Das Wort „Tabu“, das bei Sigmund Freud Prominenz erhalten sollte und nicht mehr aus unserem Alltagswortschatz wegzudenken ist, brachte James Cook aus der Südsee mit. „Amok” bezeichnete die legendäre militärische Kampfeswut malayischer Elitekämpfer. Das Hakenkreuz – ein deutsches Fanal des Hasses – geht auf ein indisches Symbol des Glücks zurück, die Sintflut der hebräischen Bibel auf eine assyrische Erzählung und der Name des Online-Händlers „Amazon” auf den eines südamerikanischen Flusses – und dieser wiederum auf die Legenden von einem zentralasiatischen Frauenvolk. Das @-Zeichen der Cybemoderne bezeichnete eine iberische Masseinheit im 16. Jahrhundert. Der spitze Hut als Accessoire von Zauberern in bei Harry Potter begann als Kennzeichen für Fremde im griechischen Altertum und wurde dann zu einem Stigma von Juden im Mittelalter. Fast alles, was uns vertraut ist, stellt sich, wenn wir es genauer betrachten, als Ergebnis (bisweilen überraschender) Transfers heraus. Wenn Zeichen, Konzepte, Praktiken und Gegenstände wandern und sich verändern, stellen sie die essentialistische Vorstellung in Frage, Kulturen seien in sich gleichförmige und nach außen abgeschlossene Größen, die jeweils selbständig funktionieren und eindeutig bestimmt werden können. Der Schweizer Nationalheld, Wilhelm Tell, ist ein skandinavischer Mythos, den ein deutscher Schriftsteller dramatisierte. Das Bild der Germanen wiederum entwarf ein römischer Historiker. Was wir „Kultur“ nennen, ist immer auch das Ergebnis von „Transfer“.

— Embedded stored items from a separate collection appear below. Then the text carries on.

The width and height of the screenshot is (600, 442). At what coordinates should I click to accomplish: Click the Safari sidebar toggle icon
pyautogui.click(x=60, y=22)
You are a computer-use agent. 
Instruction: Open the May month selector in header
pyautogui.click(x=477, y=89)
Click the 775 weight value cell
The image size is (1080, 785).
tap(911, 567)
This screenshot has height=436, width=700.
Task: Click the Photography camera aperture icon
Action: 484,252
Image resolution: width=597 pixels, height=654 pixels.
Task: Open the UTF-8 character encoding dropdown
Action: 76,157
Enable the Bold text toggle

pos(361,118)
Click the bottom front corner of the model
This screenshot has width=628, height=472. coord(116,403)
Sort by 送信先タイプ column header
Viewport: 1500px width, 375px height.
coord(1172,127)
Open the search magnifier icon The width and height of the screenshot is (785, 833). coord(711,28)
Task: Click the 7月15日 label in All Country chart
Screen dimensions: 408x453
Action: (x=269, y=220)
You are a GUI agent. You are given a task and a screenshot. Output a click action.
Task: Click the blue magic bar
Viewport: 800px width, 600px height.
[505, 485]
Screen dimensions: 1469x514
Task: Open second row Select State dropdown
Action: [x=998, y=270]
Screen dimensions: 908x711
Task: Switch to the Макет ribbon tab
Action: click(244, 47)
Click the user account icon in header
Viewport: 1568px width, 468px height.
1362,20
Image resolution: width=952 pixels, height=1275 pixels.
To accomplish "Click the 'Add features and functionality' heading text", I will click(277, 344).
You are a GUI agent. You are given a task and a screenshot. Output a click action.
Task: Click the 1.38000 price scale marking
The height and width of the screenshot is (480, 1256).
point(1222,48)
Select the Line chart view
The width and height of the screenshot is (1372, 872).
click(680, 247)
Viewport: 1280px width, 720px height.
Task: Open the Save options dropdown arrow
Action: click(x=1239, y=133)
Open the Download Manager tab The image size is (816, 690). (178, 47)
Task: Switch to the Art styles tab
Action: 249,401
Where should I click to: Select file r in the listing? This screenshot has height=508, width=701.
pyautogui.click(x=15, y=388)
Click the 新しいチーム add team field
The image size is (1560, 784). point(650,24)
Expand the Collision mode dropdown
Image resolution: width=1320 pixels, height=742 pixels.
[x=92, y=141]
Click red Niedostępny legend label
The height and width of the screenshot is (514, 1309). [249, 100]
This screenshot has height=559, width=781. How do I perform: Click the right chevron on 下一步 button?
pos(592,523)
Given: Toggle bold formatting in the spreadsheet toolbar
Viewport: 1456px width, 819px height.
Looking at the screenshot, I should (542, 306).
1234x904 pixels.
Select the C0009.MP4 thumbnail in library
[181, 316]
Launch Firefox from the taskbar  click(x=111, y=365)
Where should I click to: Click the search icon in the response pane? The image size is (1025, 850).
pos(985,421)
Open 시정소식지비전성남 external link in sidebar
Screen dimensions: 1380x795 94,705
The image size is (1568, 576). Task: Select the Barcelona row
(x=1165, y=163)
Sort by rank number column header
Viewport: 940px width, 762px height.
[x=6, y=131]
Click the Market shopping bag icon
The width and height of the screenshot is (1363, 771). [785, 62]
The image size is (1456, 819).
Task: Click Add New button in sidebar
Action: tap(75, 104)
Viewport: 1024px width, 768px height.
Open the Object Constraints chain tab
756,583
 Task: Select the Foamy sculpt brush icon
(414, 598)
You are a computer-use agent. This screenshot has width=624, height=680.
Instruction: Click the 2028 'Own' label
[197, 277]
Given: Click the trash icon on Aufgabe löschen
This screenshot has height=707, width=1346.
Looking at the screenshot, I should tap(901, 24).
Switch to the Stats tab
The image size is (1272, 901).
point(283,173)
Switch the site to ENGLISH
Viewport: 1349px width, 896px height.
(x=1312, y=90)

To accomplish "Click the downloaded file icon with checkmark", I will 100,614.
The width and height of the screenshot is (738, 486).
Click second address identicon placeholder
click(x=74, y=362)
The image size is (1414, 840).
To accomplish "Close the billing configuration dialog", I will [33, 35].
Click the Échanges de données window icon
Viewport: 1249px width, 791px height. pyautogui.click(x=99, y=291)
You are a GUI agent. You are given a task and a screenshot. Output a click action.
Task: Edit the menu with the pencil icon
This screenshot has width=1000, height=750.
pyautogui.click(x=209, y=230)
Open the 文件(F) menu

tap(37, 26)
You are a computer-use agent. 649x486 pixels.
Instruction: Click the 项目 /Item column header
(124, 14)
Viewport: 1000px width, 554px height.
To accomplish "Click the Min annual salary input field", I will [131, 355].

Das Wort „Kultur” im Zusammenhang mit Kulturtransfer kann deshalb nicht den Transfer zwischen essentialistisch gefassten „Kulturen” bedeuten. Durch die Anerkennung der Fluidität von Wörtern, Texten und Bildern usw. betonen wir nicht nur den Fluss von Objekten aller Art, sondern auch die Fluidität der beteiligten Personen sowie die Instabilität der Umgebungen, in denen diese Prozesse stattfinden. Grenzen, Triagen und Orte, auch wenn sie imaginär sind, können durchaus real und politisch folgenschwer sein, aber sie sind auch in Bewegung, so dass Ursprung und Ende oder sogar Richtungen kultureller Prozesse nur schwer bestimmbar sind. So kann Kultur selbst als Transfer verstanden werden, wie Lutz Musner vorschlägt, genauer gesagt als ständige Verhandlung und Differenzierung. Und die Instabilität der an Kulturtransfers beteiligten Enitäten spiegelt sich in der Instabilität der transferierten Objekte selbst wider. Denn was reist wirklich, wenn das Wort „Tabu” reist? Ein Signifikant, eine Bedeutung, eine Grammatik, eine Praxis?
Und wie können wir solche komplexen Vorgänge sichtbar machen? Wie reisten nicht nur Menschen, sondern mit ihnen auch Gegenstände und Geschichten, Technologien und Praktiken, Ideen, Begriffe und Zeichen von einem komplexen Kontext in einen anderen? Und wie haben sie sich dabei verändert, welche neuen Bedeutungen und Funktionen haben sie angenommen? Können wir Gemeinsamkeiten feststellen, vielleicht sogar Regeln ableiten?
Das auch für nicht-akademische Leser:innen anschlussfähige sich in Arbeit befindende Buchprojekt KulturTransfer versammelt ohne einen Anspruch auf Systematik Beispiele aus verschiedenen Regionen, Epochen und Feldern. Sie werden beschrieben aus der Sicht diverser Disziplinen: vom Schwarzen Tee und der Kartoffel über den Weihnachtsmann oder Superman bis zum Hitlergruß und zum Hakenkreuz.
Herausgeber sind der Schriftsteller Raoul Schrott, zusammen mit dem Komparatisten Oliver Lubrich und dem Anthropologen Michael Toggweiler. Beiträge stammen aus dem Umfeld der Graduate School of the Arts and Humanities Bern, der Berner Komparatistik und externen Expert*innen.